Lo que he venido a hacer en la planta es cerrar los corchetes del buzo y desafiar los pasillos que se han vuelto a llenar de Minions con gafas y capucha blanca. Trajinan en silencio y se ignoran unos a otros. ¿Por qué me vienen a la cabeza estos hombrecillos animados? Creados a partir de ADN mutante y plátanos triturados (leo en la red), hacían el trabajo sucio de un supevillano y cayeron en una profunda depresión. Guardo el móvil y me sobrepongo. Medicina de guerra. El teléfono suena en el mostrador de onco sin que nadie lo descuelgue y se me antoja la sirena de un submarino alemán. “La imaginación vuelve a las personas hipersensibles, vulnerables y desamparadas” escribe Marlen Haushofer en su célebre La Pared. Quizá no debería volver a las novelas distópicas para defenderme de esto. Quizá la belleza y la imaginación me estén matando más despacio que los protocolos Covid. Un meme que me llega protesta “ya no tengo vida interior, tengo vida anterior”. Pero yo no caigo aún de ese lado.

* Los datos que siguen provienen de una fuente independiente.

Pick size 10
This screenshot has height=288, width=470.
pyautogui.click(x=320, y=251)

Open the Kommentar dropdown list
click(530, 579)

Escribe sobre todo esto, me anima Rafa por la noche, tiene un punto cómico. ¿Tanto se me nota? Aún no sabe que ayer estuve empanada en la cola del súper sin coger número para el fiambre, ni que me han cascado una multa por aparcar en un vado. Pero quiere que coja una baja, ¿cuántas sanitarias están escuchándose esto ahora mismo de sus maridos? Reímos. Discutimos. Cuesta convencerle de que debe dormir en otra cama. “Que la psiquiatra esté fatal es un buen punto”. Suelto la risa. Suelto el cabreo. En los últimos días lo suelto todo. Llamo a los pacientes y me descubro llorándoles mis desventuras, interrumpiendo sus quejas con las mías. Son educados y preguntan cómo estoy. No le preguntes a un sanitario en pandemia cómo está. Mejor te lo imaginas.
Pasados dos días, la enfermera con afonía ha perdido el olfato y es positiva. Por la mañana nos había mandado una foto desde su coche esperando hacerse una PCR. En el parabrisas se vislumbraban varios Minions diligentes inclinándose en las ventanillas y rasgando orificios sin tregua.
En la consulta, una pediatra me había pedido un informe y en la nota había puesto una de sus pegatinas de motivación para niños. Se me puso un nudo en la garganta cuando me dejó sola. Una niña calvita sonreía en el dibujo y tocaba el tambor. El slogan rezaba “me he portado genial”.